In Cambridge, the five-year work has also focused on loss: when and why trees are removed, and whether that trend is improving – which it is. And increasingly, success is tied to whether key policy and operational changes from 2019 are working: Is the tree-protection ordinance reducing removals and supporting planting, is green-factor zoning putting more trees into new development, and are new planting methods making delivery more effective? Over the longer arc – five to 25 years – the core evaluation should track the plan’s big goals: equity, resiliency, and shared responsibility.
Whitesides: I agree – and the way you measure canopy matters. In Boston, we avoided a single citywide canopy target because it can unintentionally deepen inequities if new canopy accrues where cover is already high, instead of where heat and low canopy are most severe.
Boston’s plan lays out recommendations that create clear systems and investments to track progress, starting with data. Before the plan, baseline information and funding were limited: Tree-loss data covered only about 2014 to 2019, and there was little specific information on why trees were being removed. That’s why long-term data collection is a core recommendation, alongside building the staff capacity to plan, maintain, and manage the urban forest.
The plan also makes the case that the city can’t do this alone. In Boston, about 60% of the canopy is on private land, so partnerships and better community dialogue are essential. A concrete early marker of progress is new leadership and alliances to support community groups planting and caring for trees on privately owned land.
You’ve all done a lot of work on urban forests. What are some things you are still thinking about?
Max Piana: Assessing the urban forest as “all trees” in the city has its utility for strategic planning; however, this definition has its operational limitations. It is important to distinguish between urban forest typologies: street trees, yards, parks, and natural areas. The management needs and benefits of these sites, as well as their ecological functions, vulnerabilities, and adaptive capacities, often differ significantly. And secondly, we must evaluate benefits across scales: It’s not just what you plant on a site, but how close it is to other parks, and how connected it is to the surrounding area and beyond. It is challenging, but effective urban forest planning, design, and management must consider the site, city, and beyond to maximize ecological function and social benefits.
Kramer: In dense cities like Cambridge, we are running out of space to plant street trees, park trees, trees in backyards. If we are to grow more canopy, we need to be innovative, increasing density and cultivating trees in more adverse conditions. This means thinking about soils to support tree health and longevity, and increased levels of care to protect and nurture healthy forests. And it means rethinking the street and the public realm in ways that prioritize the presence of trees and potentially multiple layers of vegetation that, like in a true forest, create synergistic relationships that more naturally support healthy trees.
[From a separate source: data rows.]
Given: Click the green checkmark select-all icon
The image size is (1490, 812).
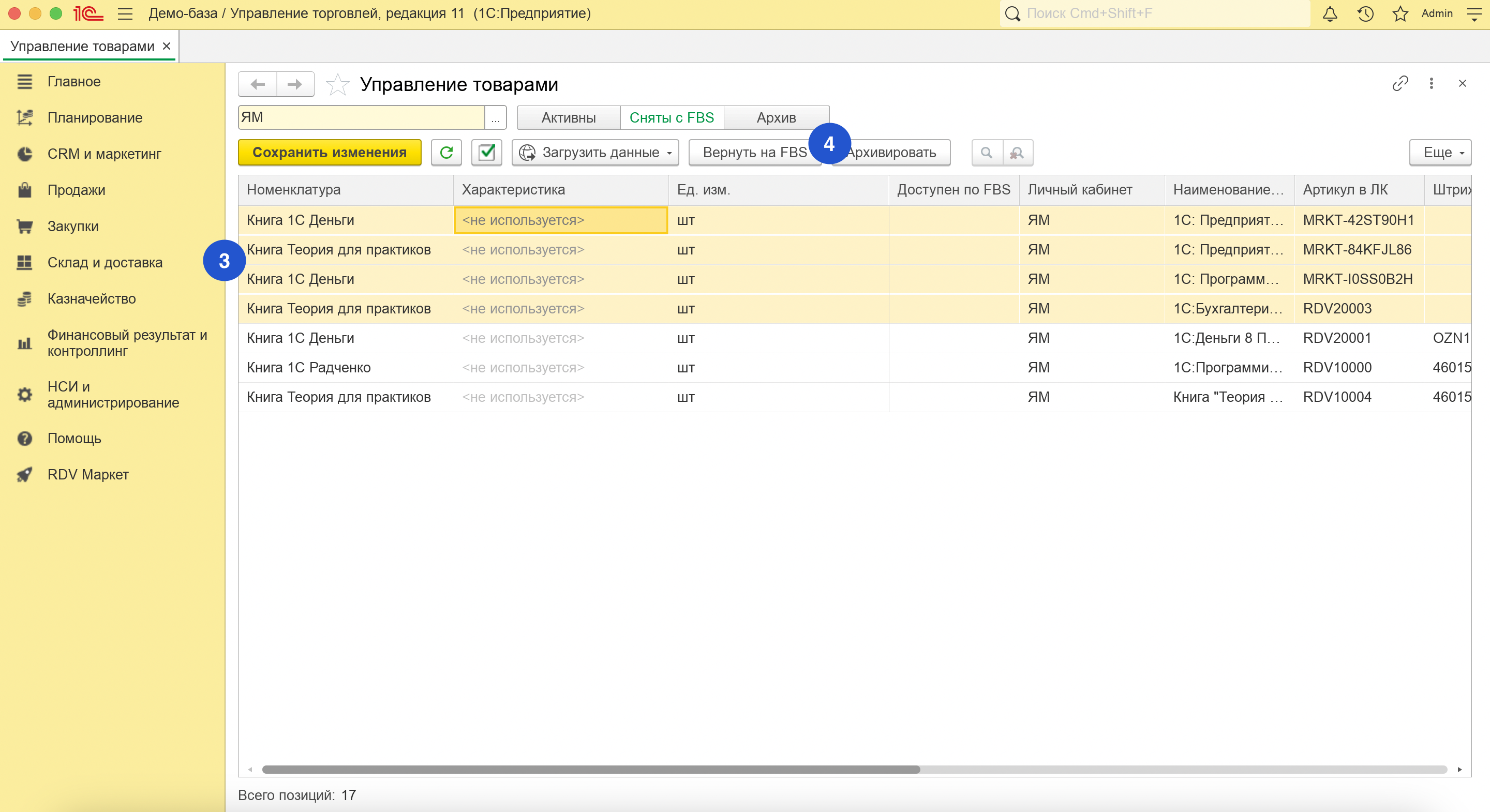Looking at the screenshot, I should [486, 153].
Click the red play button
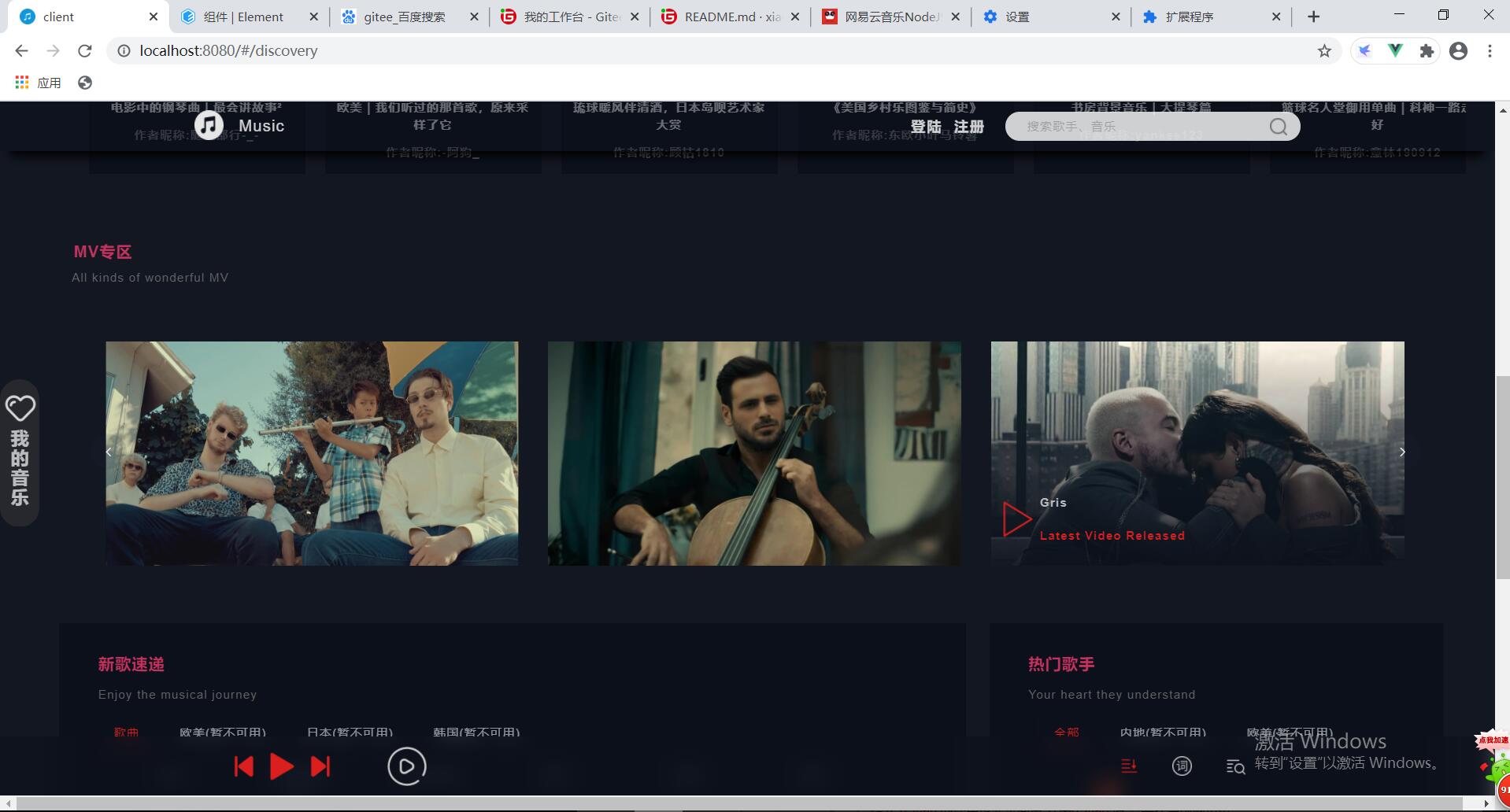1510x812 pixels. (281, 766)
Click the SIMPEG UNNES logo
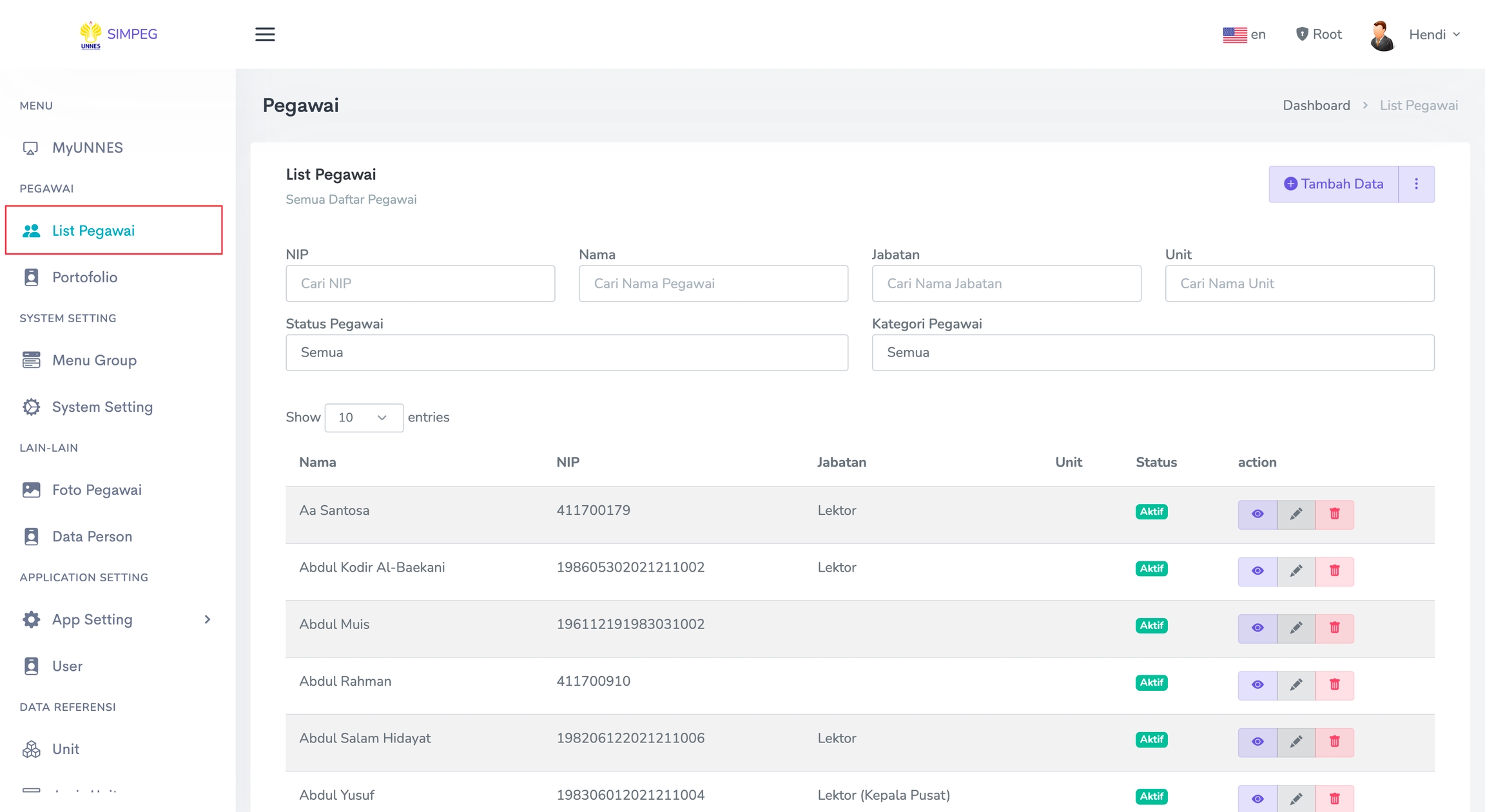1485x812 pixels. (119, 34)
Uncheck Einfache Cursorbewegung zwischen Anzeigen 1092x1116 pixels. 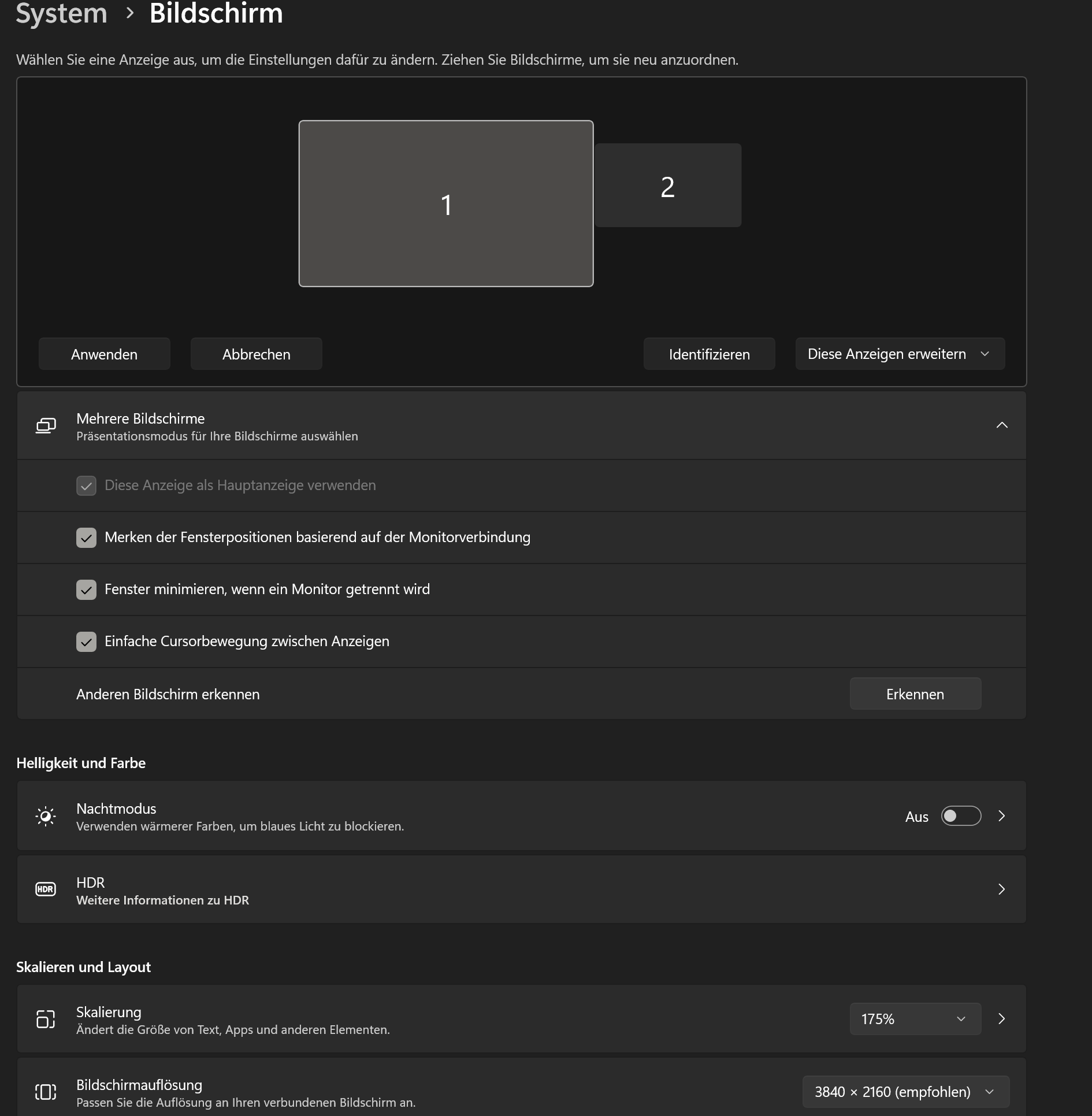[x=86, y=642]
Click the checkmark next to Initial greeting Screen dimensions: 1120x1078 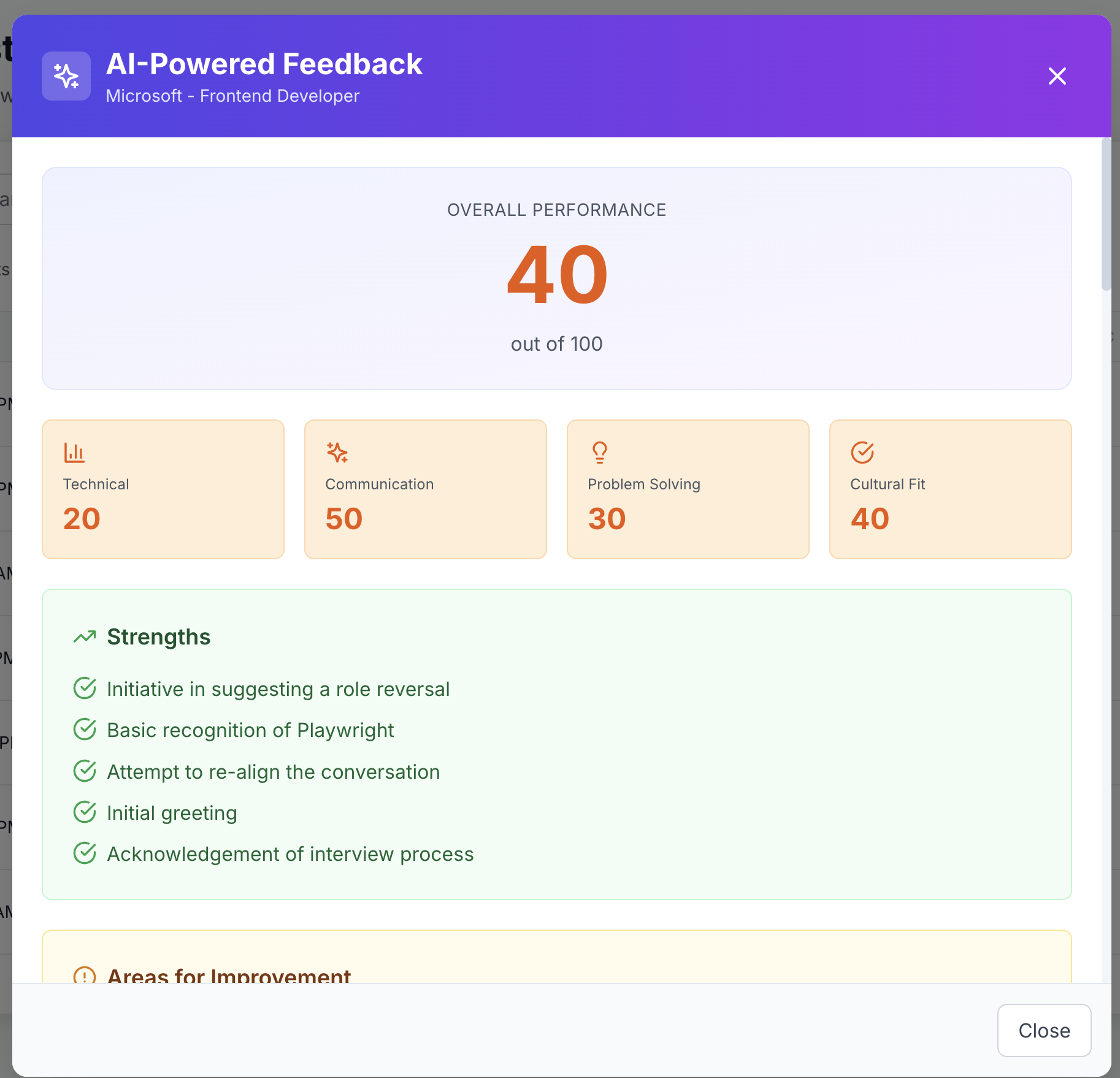[x=85, y=811]
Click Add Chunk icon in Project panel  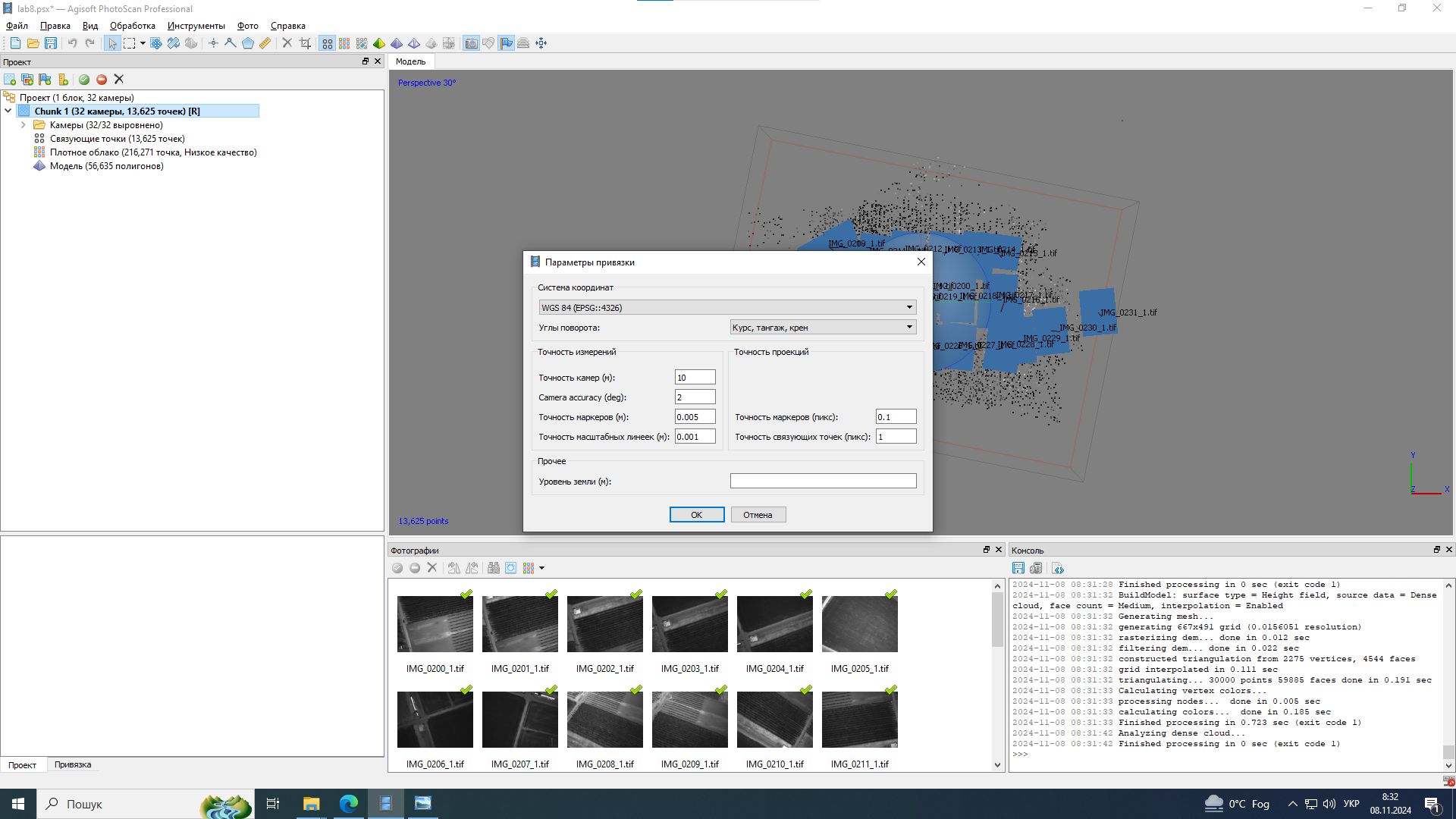point(10,80)
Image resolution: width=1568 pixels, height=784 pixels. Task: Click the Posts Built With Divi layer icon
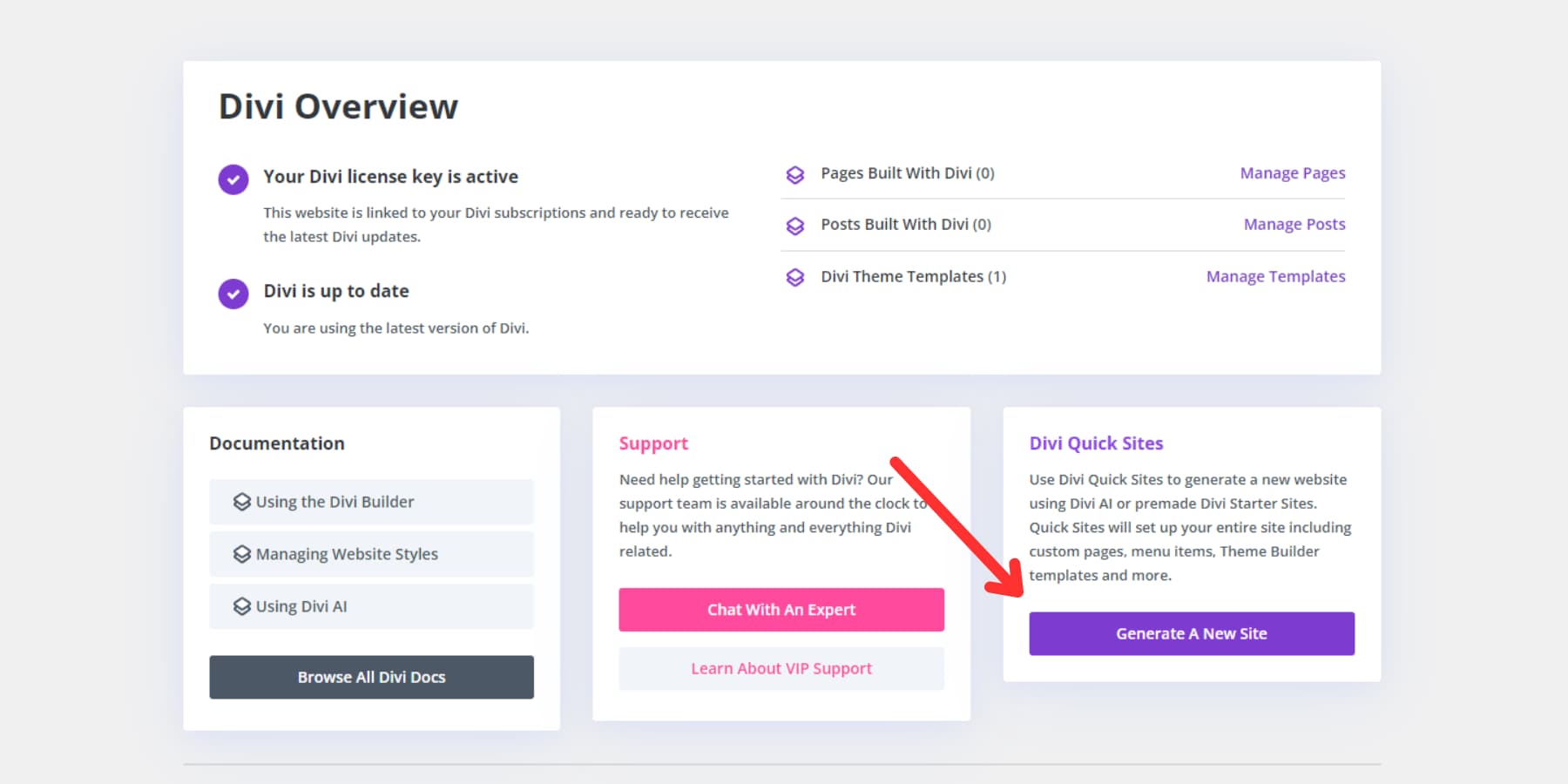click(795, 226)
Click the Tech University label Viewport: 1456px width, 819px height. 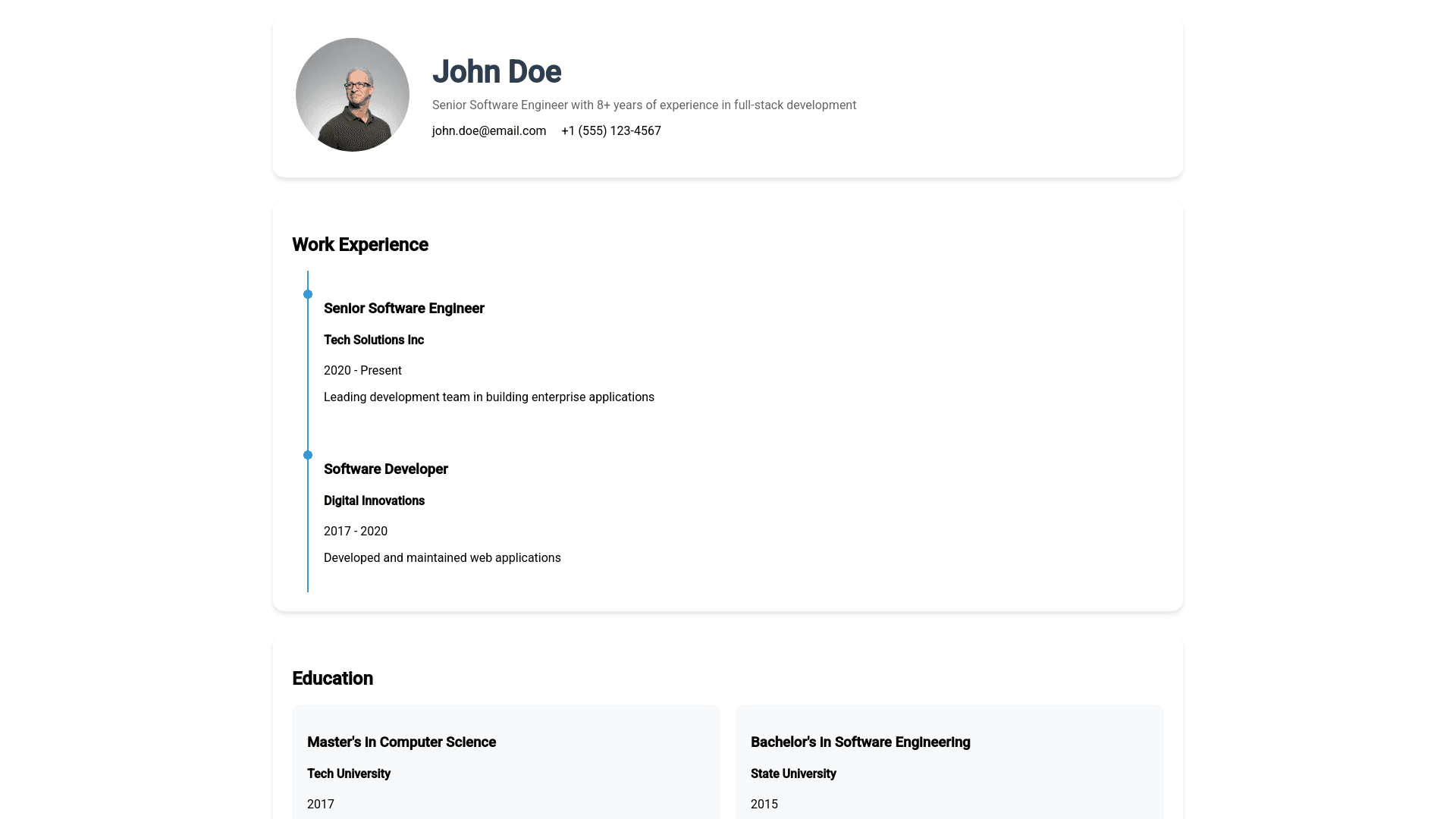point(349,774)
Whitesides: The canopy’s benefits – and its risks, from pests to climate stress – don’t stop at city lines, so our responses shouldn’t either. We need regional coalitions that can coordinate learning and action, especially around shared systems like “cool corridors” that follow mobility routes across municipal boundaries. In Greater Boston, people commute across multiple cities every day. Why not plan together to support healthy, safe, cool commuting experiences from start to finish?